Latinx is a gender-neutral word that relates to people of Latin American origin or descent, especially living in the United States.
“This week was about celebrating being a Hispanic-Serving Institution. That means that we as a college have worked to identify and deliver programs and services to help our Latinx community achieve their educational goals,” said Dr. Nohemy Ornelas, Ed.D., associate superintendent/vice president of student services.
“I was a Latina student who attended and graduated from Hancock. Without the support I received at this college, I may not have been able to reach my goals. As a Hancock alum, I’m excited to see that this college continues to support our community.”
That support will continue and be enhanced because of two grants that will provide the college with more than $4.2 million in funding, directly impacting its students.
The first grant from the U.S. Department of Education provides a total of $1.3 million over the next five years for Hancock’s TRIO program. TRIO includes eight programs for low-income individuals, first-generation college students and individuals with disabilities. The funds will provide tutoring, career assessment, mentoring, cultural enrichment activities and other services and programs for qualified students.

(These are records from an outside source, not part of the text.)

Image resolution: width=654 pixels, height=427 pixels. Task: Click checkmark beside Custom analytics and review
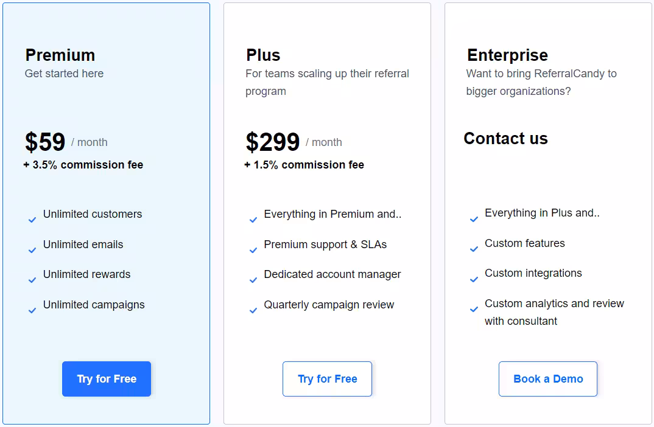(474, 309)
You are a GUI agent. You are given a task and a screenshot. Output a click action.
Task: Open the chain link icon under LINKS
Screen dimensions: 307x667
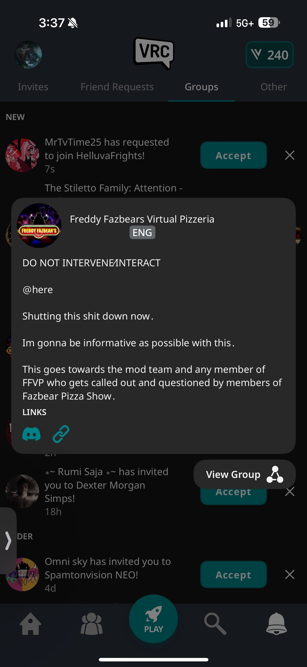[61, 434]
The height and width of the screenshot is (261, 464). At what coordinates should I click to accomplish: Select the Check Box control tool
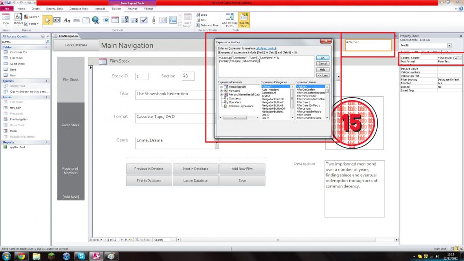[144, 20]
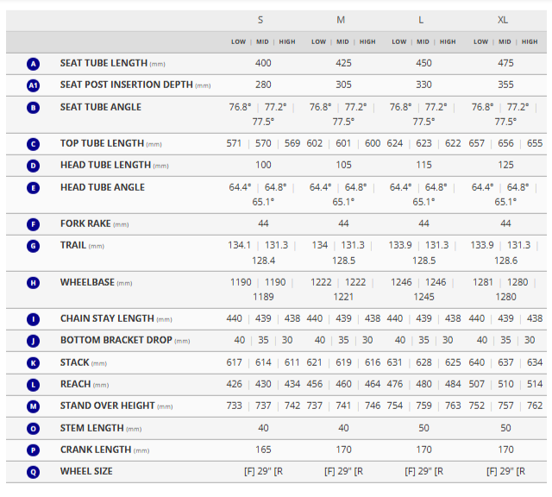Select the M badge for Stand Over Height
The width and height of the screenshot is (552, 497).
tap(33, 406)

The college also received a second grant under the U.S. Department of Education’s Title V program. It will provide a total of $2.9 million over the next five years to foster college completion and skill development for underrepresented students. The funding will pay for a wide range of support programs, including expanding high school outreach, expanding the college’s AIM to Dream centers, financial literacy and career readiness programs and other student services.
“We are excited to continue serving our students. Over the past years, we’ve seen large grants like these support our STEM efforts, our Health Sciences efforts and our Career and Technical Education programs,” said
Dr. Kevin G. Walthers, Ph.D., superintendent/president.
“These grants will help every student on our campus advance in the areas of college affordability, college access and the ability to earn a college degree.”